Lors d’un stage de formation auquel elle participe, une psychologue de grande expérience, ayant une activité professionnelle créative et reconnue, exprime qu’elle est en dépression depuis plus d’un an. Elle n’a plus ni goût pour son travail ni d’élan dans sa vie. Elle est fortement impliquée dans des actions sociales et est mariée avec un homme qu’elle aime. Elle est aussi en grand conflit avec sa mère et ses sœurs, et est à ce moment-là sous antidépresseurs. Le formateur propose aux stagiaires de faire une lecture du corps par groupe de trois, où deux participants cherchent à lire ce que le corps du troisième peut leur communiquer. Puis, instruit de la problématique d’Yvonne, il vient travailler dans son groupe.

Lorsqu’elle est debout, son corps donne une impression de tassement, comme si elle était écrasée par le haut. Le thérapeute lui propose alors de lui comprimer le corps en lui appuyant sur la tête pour accentuer ce rétrécissement. Cela soulage Yvonne : quelle que soit la pression du thérapeute, elle se sent bien. (Ce phénomène s’explique par le fait que quand le thérapeute appuie, il prend le relais des muscles constricteurs, ce qui permet à ceux-ci de se relâcher).
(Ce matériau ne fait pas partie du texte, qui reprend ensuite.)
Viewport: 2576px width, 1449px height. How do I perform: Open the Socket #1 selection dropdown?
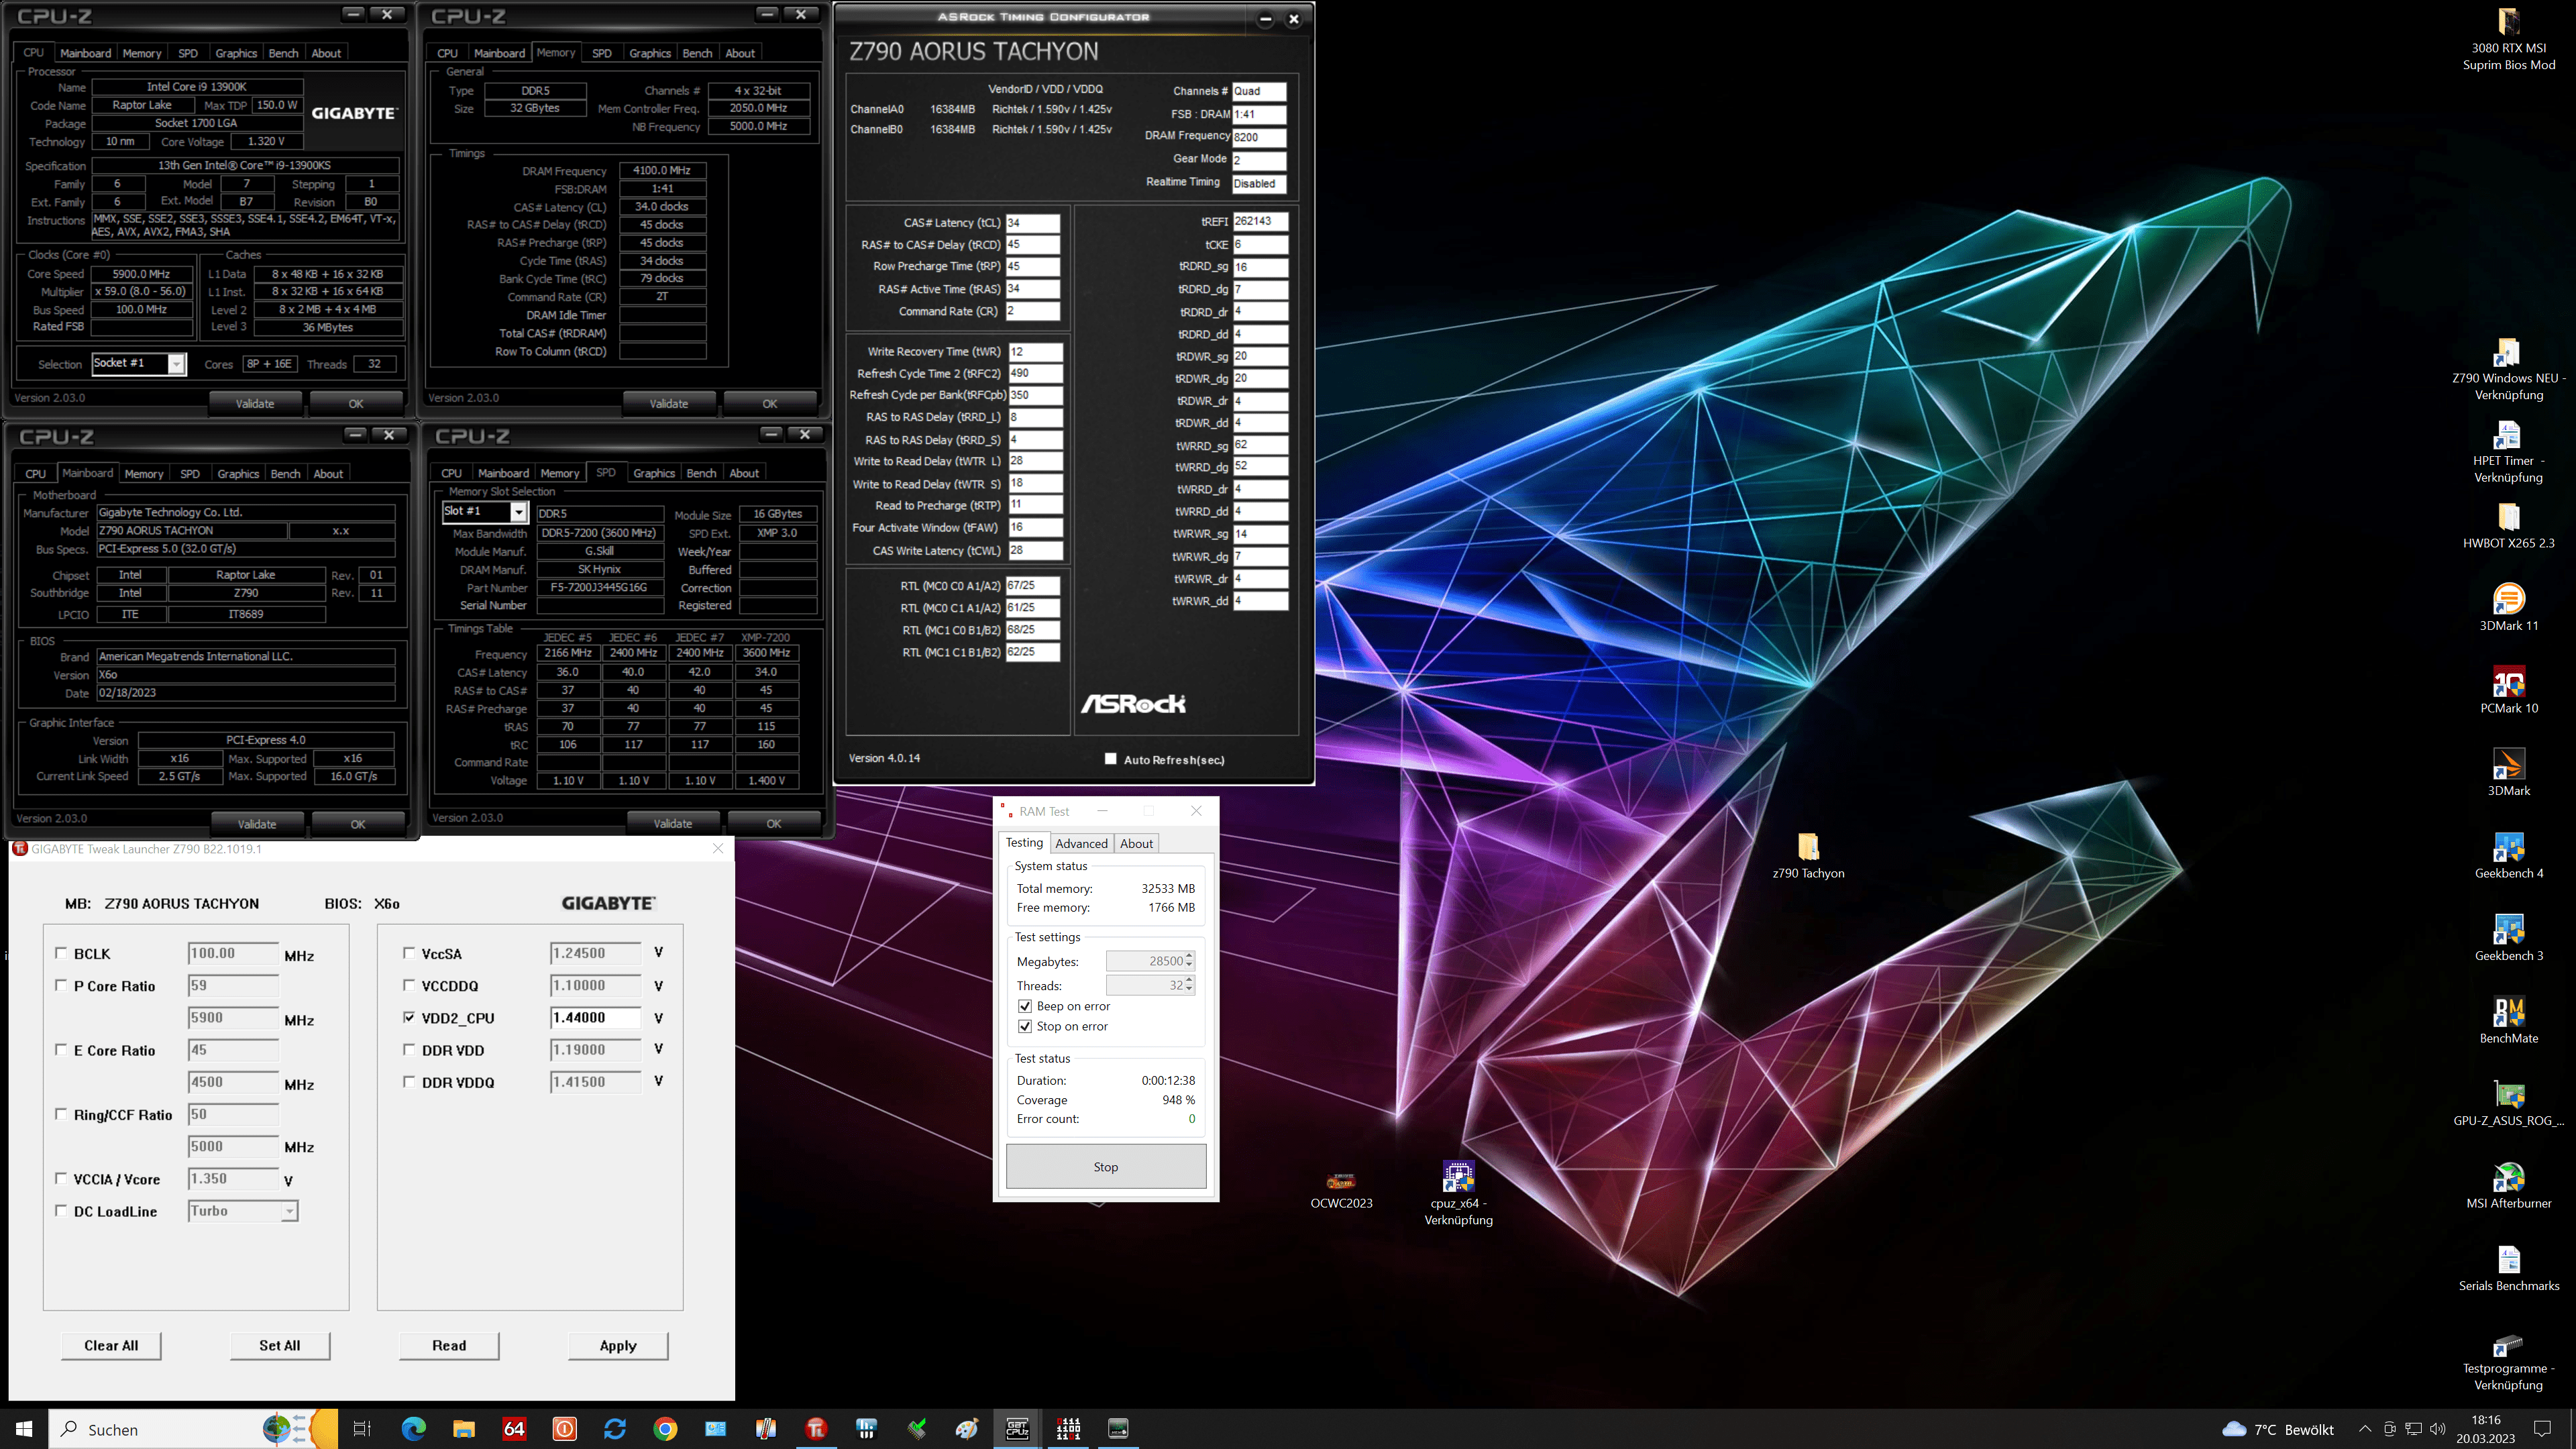pos(176,364)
Le thérapeute alors propose de l’étirer dans le sens inverse. En montant sur une chaise, il étire ses bras vers le haut, comme pour la grandir. Émerge alors un cri déchirant, exprimant une détressen terrible. Le thérapeute questionne : « Qu’est-ce qui se passe ? » De nouveaux cris, extrêmement bouleversants, surgissent.
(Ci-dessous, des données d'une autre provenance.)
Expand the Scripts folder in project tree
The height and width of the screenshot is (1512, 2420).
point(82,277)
«Où êtes-vous? Quel âge avez-vous?

– J’ai 9 ans, je vois mon père qui part avec ma sœur. Si je reste avec ma mère je vais mourir.

– Qu’est-ce que vous voulez lui dire ?

– Papa, ne me laisse pas ! » Le thérapeute encourage Yvonne pour que la petite fille qu’elle était exprime sa détresse à son père et qu’elle fasse qu’il revienne vers elle. «Appelez-le, faites-le venir!» Petit à petit, Yvonne trouve la force de crier vers lui et de le faire revenir. Elle pleure alors à gros sanglots de chaudes larmes dans les bras d’un des participants qui, à ce moment-là, représente symboliquement la place paternelle.

Après cette séance, Yvonne a été comme « assommée » tout le lendemain, tout en étant dans un état très paisible. Elle digérait la séance, ne participant à aucun exercice, savourant son nouvel état d’être. La dépression avait disparu. Elle sentit très nettement qu’elle n’avait plus besoin de son traitement médicamenteux. On voit combien, dans la contraction du corps d’Yvonne, se trouvait la détresse refoulée reflet de ce qu’elle avait vécu.

La dépression, ou tout autre symptôme potentiel, peut surgir dans le présent:

– soit quand le corps sature dans sa compensation et qu’il n’a plus d’espace pour encaisser la névrose ;

– soit lorsqu’un événement dans la vie d’aujourd’hui fait résonner la souffrance originelle ;

– ou encore par un cycle temporel. Par exemple un trouble fort à 26 ans, peut à 52 ans, soit deux fois 26 ans, se manifester à nouveau.

C’est pour cela que quand ces symptômes surgissent, ils peuvent sembler venir de nulle part, envahissant soudain l’espace quotidien sans raison apparente. Ils ne sont plus compréhensibles, parce que les racines initiales sont oubliées. Modifier la posture a fait émerger cette souffrance et a permis de la transformer.

Cet exemple montre comment, en végétothérapie, le patient peut découvrir des espaces de lui-même hors de ses schémas habituels en modifiant sa posture, « l’armure » décrite par W. Reich. Ce peut être la posture dans son ensemble, comme avec Yvonne, ou un segment particulier, en faisant par exemple des grimaces sans restriction pour mobiliser la partie orale, ou en regardant différemment pour activer le segment oculaire.

Il est bon de préciser que, dans le cas d’Yvonne, ces résultats si puissants ont pu apparaître parce qu’elle avait déjà effectué un grand travail personnel. Ainsi, même si ses symptômes étaient très forts, sa base psychique générale profondément solide et cohérente lui a permis de retrouver son équilibre dès qu’elle a trouvé et réparé la situation originelle.